La Chine et la Russie n’ont pas toujours été bonnes « camarades », loin de là. Hostilité, méfiance et même conflits ont émaillé leur histoire commune. Mais ces deux superpuissances se sont récemment juré une « amitié sans limite ». De quoi s’interroger sur le concept d’amitié.
Si vous êtes une personne avenante, vous avez probablement des amis, des personnes avec qui vous partagez de bons moments, sur qui vous pouvez compter en cas de problème, ou à qui vous vous confiez. Diriez-vous que vous « aimez » vos amis ? Peut-être. Mais alors, comment distinguer l’amitié de l’amour ? Existe-t-il une différence de degré ou de nature entre ces deux formes d’attachement ? Autrement dit, l’amitié est-elle une forme atténuée de l’amour, ou un genre de chose bien distinct ?
En philosophie, les intuitions sont à prendre au sérieux : Un modèle philosophique qui ne rend pas compte de nos intuitions profondes, ou s’en éloigne, présente une certaine fragilité. Dans la présente chronique, deux intuitions fortes guident notre réflexion sur l’amitié.
Pour commencer, le verbe aimer s’entend de deux façons très dissemblables. Notre intuition nous dit qu’aimer ses parents ou aimer le film « Titanic » sont deux choses qui n’ont rien à voir. De fait, dans le premier cas, aimer signifie nourrir un sentiment d’amour, alors que dans le second cas, aimer consiste à former un jugement positif sur une chose. On peut donc aimer dans le sens « éprouver un sentiment » ou aimer dans le sens « avoir une bonne opinion ». Voilà qui est éclairant.
L’amitié, une relation de proximité
D’autre part, nous avons l’intuition que l’amitié entre deux entités morales est possible. On admet, par exemple, que l’amitié franco-allemande est robuste et durable, ce qui suppose au minimum qu’elle est une réalité. L’amitié entre certains partis politiques, est également souvent évoquée, par exemple, entre les différentes sections communistes à travers le monde. Pourtant, une entité morale ne peut « éprouver de sentiment » ni « former un jugement ». L’amitié ne consiste donc pas à « aimer » selon l’un des deux sens du verbe.
Mais alors, qu’est-ce que l’amitié ? L’amitié est une relation de proximité, ni intéressée ni circonstancielle. C’est une relation choisie, non par calcul, mais en raison de valeurs communes. Bien entendu, il n’est pas exclu que deux amis s’aiment, au-delà de la simple relation de proximité, au sens où ils forment un bon jugement l’un de l’autre. Il arrive également que deux amis finissent par ressentir des sentiments d’amour réciproques. L’amitié se double alors d’une bonne opinion ou d’un sentiment, mais sa nature n’en est pas modifiée : Elle reste une relation de proximité.
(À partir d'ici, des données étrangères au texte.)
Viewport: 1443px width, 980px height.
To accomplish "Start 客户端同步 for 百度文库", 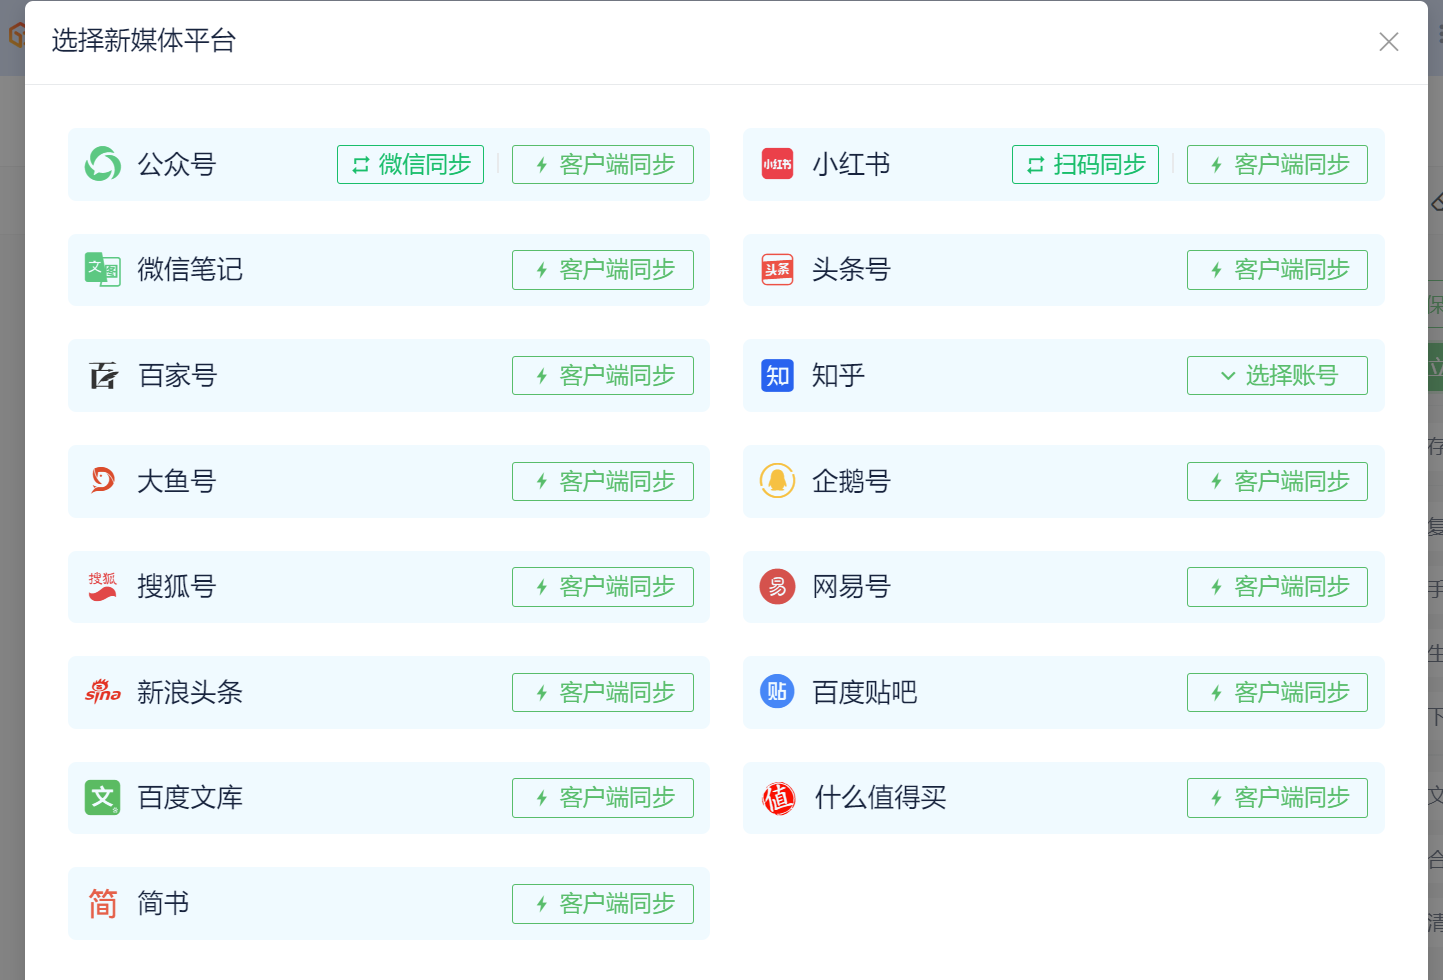I will pyautogui.click(x=602, y=798).
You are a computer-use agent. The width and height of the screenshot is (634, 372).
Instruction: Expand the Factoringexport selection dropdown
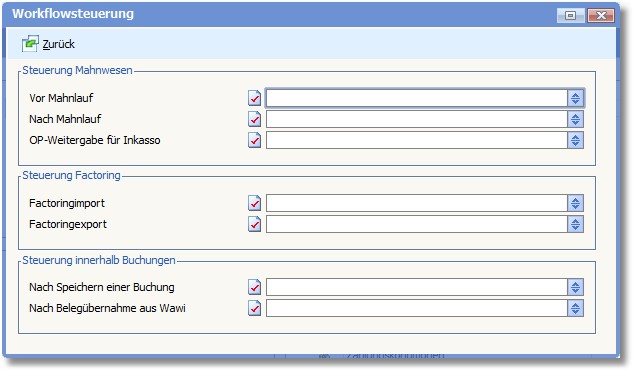pyautogui.click(x=575, y=224)
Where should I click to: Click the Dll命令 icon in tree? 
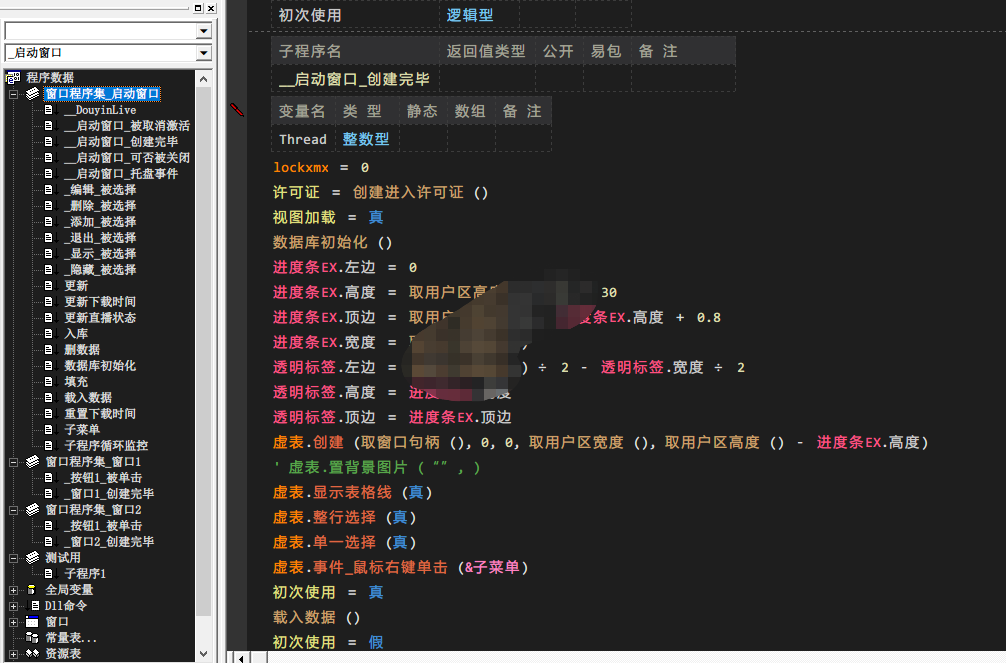(32, 606)
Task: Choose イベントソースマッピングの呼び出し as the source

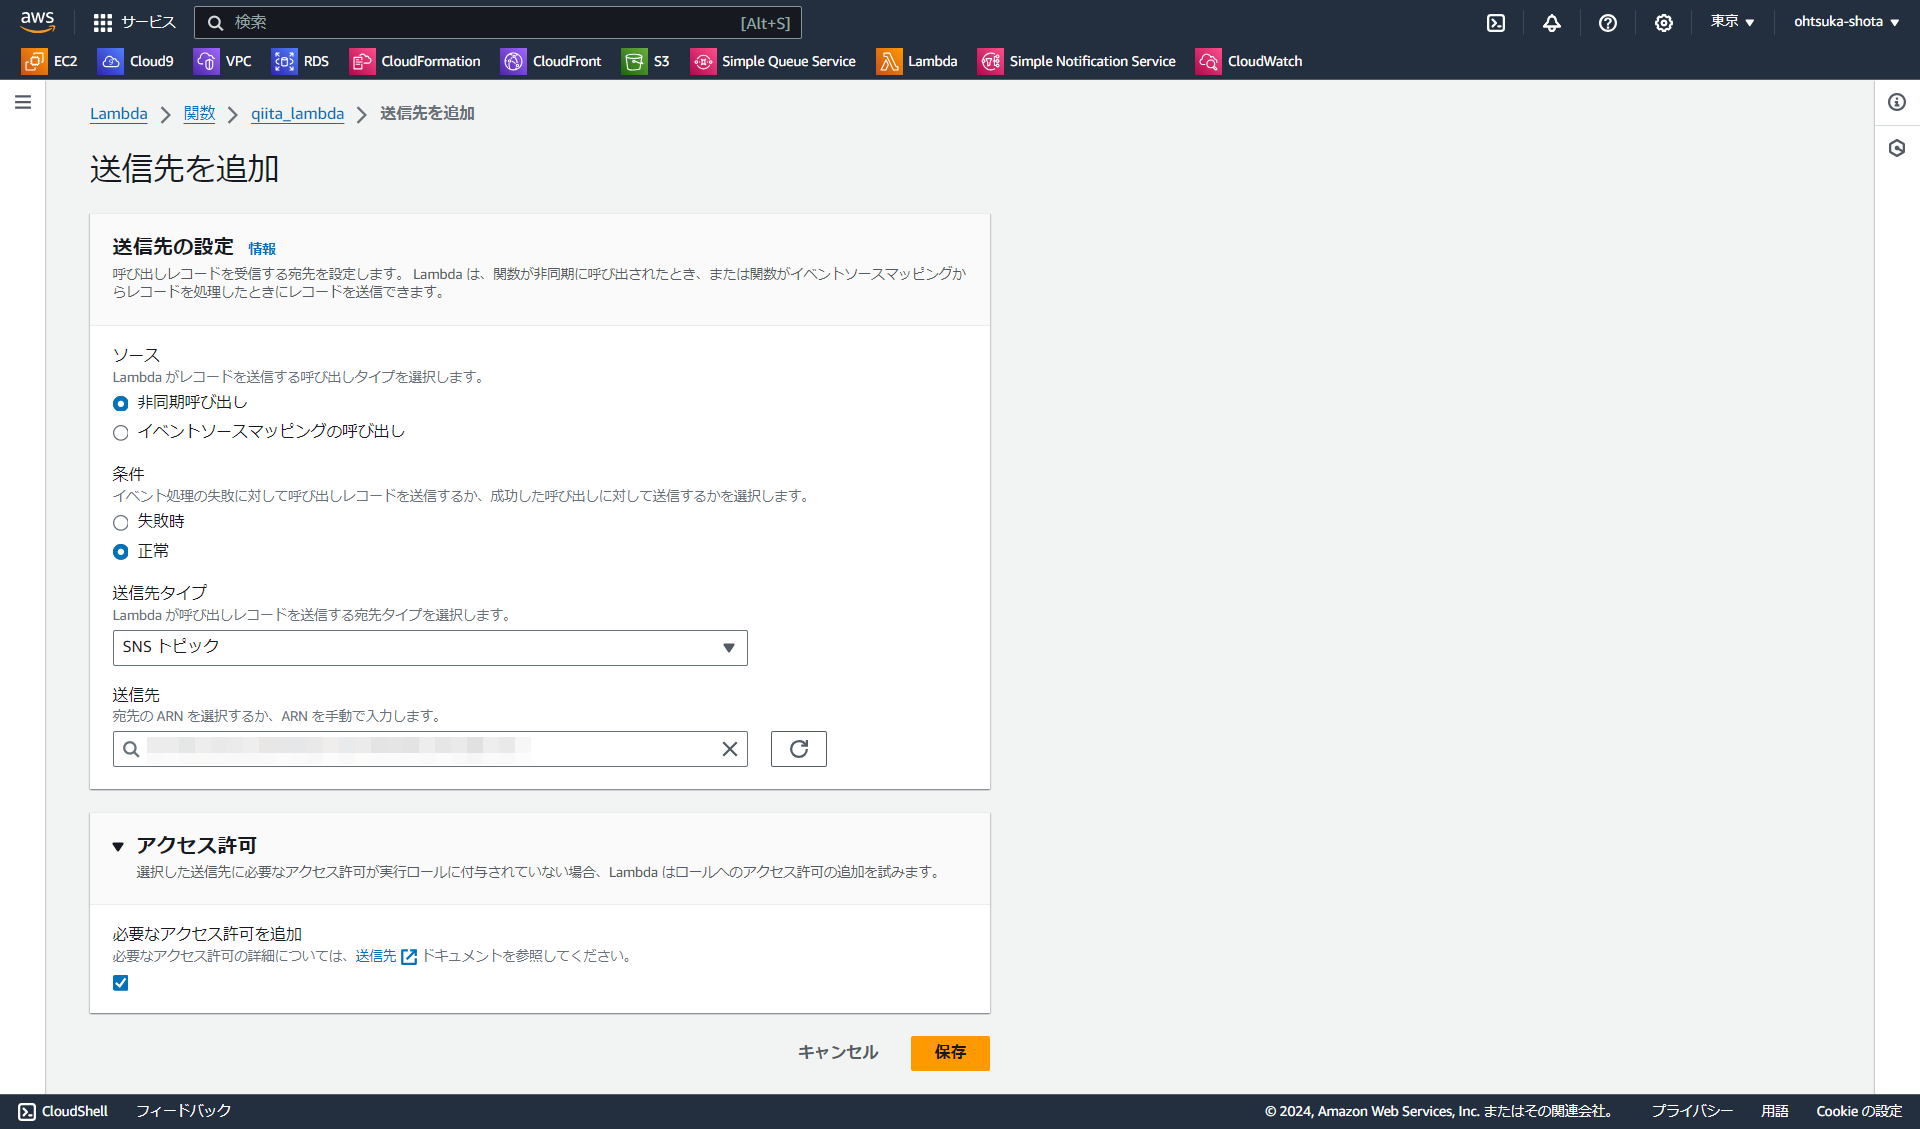Action: pos(120,432)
Revenons à la Chine et à la Russie, ces deux pays qui se proclament amis. Oui, la Chine et la Russie partagent des valeurs communes, par exemple, un mépris certain de la démocratie. Oui, ils se sont récemment rapprochés, mais il est douteux que leur relation soit exempte de calcul, et détachée du contexte actuel. Bref, une relation de pure opportunité qui ne ressemble en rien à de l’amitié.
Merci pour ce texte éclairant, argumenté et nuancé qui résonne fort justement aujourd’hui.
Merci pour votre commentaire. En effet, je crois que le concept d’amitié est assez méconnu. En particulier, parler du « sentiment » d’amitié me semble faux. Le sentiment d’amour existe, bien sûr, mais l’amitié n’est pas du même ordre. La plupart du temps, les amis ne sont que des personnes avec lesquelles on entretient de bonnes relations, et dont on a une bonne opinion (donc, que l’on « aime » au sens de « nourrir un bon jugement »). Certainement, on se soucie également de leur sort. Mais tout cela n’a rien à voir avec un « sentiment ». Merci de me lire, je vous en suis très reconnaissante.